Ci-dessous : 4 photos du poste d’aiguillage de l’Évangile. Sur la 1e, on distingue nettement l’imposante structure de l’un des gazomètres de l’usine à gaz de la Villette.
Il est également le seul poste de la Petite Ceinture à adopter une architecture de style art-déco. On notera aussi le logo des Chemins de fer de Ceinture (CFC). Aujourd’hui ce poste d’aiguillage est à demi-caché par le pont de la rue d’Aubervilliers.
Ci-dessous, 4 photos d’une rame expérimentale NAT (Nouvelle Automotrice Transilien), future Z 50000 empruntant le raccordement de la Chapelle Saint-Denis, la Petite Ceinture et le raccordement vers les voies du réseau de la gare de l’Est, le 29 mai 2009. En tête, la locomotive BB 17075. Crédit photo : Noah – tous droits réservés.
Que sont devenus la gare de Chapelle-Charbons et l’usine à gaz de la Villette ?

### CONSIGNES:
A - Recopiez le passage de l'extrait sur la Petite Ceinture compris entre « Ci-dessous : 4 » et « de la Villette. », ces deux bornes incluses.
B - Dans l'extrait sur la Petite Ceinture, relevez chaque sigle et chaque immatriculation de matériel ferroviaire écrits en lettres capitales.
La liste qui suit n'est pas utile pour cet exercice.

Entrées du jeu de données
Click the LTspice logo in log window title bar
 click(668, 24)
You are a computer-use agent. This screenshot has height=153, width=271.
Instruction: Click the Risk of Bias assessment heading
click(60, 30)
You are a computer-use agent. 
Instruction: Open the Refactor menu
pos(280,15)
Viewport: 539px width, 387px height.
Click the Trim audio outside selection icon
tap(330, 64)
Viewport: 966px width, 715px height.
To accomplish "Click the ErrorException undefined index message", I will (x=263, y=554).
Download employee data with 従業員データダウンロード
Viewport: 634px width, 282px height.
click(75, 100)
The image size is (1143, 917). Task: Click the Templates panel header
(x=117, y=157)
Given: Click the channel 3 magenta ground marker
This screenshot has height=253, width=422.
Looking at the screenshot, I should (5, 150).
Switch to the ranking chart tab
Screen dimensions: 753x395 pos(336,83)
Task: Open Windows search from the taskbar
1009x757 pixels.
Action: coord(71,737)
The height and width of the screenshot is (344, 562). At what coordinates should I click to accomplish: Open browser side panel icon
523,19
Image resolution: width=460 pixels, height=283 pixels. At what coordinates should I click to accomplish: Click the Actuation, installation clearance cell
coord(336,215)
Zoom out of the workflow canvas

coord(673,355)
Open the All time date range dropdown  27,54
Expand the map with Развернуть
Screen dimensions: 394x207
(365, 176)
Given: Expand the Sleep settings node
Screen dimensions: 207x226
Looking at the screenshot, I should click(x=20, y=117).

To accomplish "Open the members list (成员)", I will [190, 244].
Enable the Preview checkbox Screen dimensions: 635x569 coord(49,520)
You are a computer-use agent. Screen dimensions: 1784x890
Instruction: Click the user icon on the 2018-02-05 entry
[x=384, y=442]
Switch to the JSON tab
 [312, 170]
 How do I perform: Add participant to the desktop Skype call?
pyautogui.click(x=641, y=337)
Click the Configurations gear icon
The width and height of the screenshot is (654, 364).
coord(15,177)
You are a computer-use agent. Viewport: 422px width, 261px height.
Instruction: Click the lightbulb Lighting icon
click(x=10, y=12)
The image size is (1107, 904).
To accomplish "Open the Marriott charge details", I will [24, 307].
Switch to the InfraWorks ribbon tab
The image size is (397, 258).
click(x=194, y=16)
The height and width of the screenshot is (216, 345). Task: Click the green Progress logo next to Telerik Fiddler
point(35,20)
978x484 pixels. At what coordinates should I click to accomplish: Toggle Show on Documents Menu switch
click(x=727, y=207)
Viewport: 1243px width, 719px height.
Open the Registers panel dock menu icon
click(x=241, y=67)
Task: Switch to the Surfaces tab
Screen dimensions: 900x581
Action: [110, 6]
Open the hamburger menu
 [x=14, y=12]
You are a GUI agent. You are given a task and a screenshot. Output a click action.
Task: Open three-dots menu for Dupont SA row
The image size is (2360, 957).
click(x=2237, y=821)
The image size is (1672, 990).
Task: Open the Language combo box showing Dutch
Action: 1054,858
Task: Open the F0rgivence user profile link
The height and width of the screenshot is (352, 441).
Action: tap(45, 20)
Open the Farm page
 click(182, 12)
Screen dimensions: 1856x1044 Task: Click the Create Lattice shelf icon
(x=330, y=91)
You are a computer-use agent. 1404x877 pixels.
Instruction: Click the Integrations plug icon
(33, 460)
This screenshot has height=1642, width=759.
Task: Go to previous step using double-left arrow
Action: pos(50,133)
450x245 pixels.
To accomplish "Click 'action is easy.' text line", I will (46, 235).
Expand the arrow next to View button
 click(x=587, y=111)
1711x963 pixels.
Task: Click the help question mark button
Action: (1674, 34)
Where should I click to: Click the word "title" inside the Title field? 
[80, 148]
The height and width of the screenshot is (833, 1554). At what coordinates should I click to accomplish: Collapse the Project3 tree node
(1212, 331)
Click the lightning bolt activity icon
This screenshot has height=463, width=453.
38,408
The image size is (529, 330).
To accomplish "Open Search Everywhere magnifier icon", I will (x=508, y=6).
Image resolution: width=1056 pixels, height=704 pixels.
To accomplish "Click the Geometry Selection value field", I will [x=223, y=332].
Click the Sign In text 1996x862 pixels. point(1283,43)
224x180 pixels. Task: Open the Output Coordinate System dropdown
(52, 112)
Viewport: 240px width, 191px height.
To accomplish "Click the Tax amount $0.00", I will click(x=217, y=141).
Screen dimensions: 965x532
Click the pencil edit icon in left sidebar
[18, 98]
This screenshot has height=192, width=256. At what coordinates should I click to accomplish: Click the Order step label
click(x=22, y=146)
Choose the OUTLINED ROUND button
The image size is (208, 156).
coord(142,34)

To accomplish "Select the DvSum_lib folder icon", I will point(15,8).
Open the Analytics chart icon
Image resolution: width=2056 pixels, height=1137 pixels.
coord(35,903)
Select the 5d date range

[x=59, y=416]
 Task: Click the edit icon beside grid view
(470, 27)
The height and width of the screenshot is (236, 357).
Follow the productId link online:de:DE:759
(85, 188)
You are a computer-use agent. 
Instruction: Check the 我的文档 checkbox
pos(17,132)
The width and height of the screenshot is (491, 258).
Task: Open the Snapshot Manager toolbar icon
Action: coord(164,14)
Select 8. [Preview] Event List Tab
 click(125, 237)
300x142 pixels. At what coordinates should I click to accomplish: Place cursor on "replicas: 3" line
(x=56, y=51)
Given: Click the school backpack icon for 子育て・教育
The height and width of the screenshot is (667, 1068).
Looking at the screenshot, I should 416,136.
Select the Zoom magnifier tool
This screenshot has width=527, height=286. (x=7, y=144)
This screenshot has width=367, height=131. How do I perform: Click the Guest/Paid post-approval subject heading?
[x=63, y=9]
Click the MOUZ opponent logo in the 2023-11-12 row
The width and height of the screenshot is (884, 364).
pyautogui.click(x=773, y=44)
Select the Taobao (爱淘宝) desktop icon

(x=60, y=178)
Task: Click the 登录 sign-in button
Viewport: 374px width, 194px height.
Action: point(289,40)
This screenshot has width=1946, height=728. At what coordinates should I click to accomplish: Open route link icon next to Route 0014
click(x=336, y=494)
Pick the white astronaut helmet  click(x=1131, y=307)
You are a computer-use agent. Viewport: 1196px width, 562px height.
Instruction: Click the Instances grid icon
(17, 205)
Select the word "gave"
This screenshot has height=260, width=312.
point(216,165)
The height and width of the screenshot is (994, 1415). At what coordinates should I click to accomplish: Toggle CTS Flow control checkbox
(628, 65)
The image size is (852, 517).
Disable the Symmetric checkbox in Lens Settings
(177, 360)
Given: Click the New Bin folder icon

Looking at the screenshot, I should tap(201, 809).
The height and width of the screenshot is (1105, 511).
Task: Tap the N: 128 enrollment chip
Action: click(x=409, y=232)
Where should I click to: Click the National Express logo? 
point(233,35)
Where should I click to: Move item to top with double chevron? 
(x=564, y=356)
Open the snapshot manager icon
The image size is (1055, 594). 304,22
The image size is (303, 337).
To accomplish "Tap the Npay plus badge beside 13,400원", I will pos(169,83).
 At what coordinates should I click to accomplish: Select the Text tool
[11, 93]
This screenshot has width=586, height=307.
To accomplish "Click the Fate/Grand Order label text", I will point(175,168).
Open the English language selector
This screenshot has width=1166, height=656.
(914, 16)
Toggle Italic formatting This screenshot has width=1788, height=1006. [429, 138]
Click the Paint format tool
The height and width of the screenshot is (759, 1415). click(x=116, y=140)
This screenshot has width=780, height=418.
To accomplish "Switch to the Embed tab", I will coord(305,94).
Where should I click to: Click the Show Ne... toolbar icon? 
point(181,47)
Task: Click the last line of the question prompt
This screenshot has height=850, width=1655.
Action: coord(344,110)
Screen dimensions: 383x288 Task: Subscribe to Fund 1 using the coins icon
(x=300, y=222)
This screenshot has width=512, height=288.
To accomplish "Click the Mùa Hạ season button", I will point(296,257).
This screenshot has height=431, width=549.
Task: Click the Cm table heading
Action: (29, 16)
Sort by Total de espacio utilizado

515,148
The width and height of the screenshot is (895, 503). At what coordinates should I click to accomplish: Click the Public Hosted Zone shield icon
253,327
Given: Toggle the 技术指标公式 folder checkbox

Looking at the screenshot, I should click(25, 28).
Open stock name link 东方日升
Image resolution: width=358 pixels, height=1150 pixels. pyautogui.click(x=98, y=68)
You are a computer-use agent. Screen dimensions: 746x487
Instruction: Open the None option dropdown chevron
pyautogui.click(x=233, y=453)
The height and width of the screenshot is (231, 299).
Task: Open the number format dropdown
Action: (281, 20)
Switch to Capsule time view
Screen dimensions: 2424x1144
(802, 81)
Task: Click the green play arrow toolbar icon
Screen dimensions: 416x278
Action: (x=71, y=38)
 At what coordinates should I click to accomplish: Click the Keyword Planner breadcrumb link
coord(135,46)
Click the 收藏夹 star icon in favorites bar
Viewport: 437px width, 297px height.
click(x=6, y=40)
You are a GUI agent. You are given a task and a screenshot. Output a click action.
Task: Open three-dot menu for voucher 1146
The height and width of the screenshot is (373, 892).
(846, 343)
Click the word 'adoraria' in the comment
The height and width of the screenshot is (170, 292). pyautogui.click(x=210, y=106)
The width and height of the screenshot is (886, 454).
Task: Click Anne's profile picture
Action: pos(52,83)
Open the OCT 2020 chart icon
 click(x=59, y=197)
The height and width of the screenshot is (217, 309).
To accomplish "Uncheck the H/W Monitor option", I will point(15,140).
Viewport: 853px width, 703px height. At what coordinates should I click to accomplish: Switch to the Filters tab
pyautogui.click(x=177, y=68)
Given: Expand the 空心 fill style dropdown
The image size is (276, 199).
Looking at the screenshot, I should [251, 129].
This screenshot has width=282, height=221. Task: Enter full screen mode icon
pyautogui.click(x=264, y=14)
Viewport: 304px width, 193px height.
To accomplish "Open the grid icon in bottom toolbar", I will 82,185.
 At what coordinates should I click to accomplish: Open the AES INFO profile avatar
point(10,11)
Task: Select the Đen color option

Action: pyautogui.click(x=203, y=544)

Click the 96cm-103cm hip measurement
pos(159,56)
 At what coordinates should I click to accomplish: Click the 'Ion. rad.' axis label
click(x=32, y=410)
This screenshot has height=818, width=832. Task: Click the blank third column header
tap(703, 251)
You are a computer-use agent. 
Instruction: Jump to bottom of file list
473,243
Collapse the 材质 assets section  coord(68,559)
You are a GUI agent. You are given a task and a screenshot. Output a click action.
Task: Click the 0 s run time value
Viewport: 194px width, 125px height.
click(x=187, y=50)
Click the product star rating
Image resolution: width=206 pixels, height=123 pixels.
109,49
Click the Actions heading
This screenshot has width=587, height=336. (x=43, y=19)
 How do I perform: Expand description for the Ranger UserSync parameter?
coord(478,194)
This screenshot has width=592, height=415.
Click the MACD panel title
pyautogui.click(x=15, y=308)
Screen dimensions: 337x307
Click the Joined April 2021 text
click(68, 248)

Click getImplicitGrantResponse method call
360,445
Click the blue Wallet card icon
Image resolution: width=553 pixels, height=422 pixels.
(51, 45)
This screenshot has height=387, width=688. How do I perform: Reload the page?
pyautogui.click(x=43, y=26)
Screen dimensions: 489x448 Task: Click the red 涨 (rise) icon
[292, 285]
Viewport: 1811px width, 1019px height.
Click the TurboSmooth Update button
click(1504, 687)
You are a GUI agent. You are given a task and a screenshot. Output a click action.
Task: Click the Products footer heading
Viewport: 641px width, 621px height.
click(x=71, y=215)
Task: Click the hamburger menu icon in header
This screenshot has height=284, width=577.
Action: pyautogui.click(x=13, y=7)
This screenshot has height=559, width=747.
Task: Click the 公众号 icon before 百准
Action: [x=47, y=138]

### CORRIGÉ:
A -
Ci-dessous : 4 photos du poste d’aiguillage de l’Évangile. Sur la 1e, on distingue nettement l’imposante structure de l’un des gazomètres de l’usine à gaz de la Villette.

B - CFC, NAT, Z 50000, BB 17075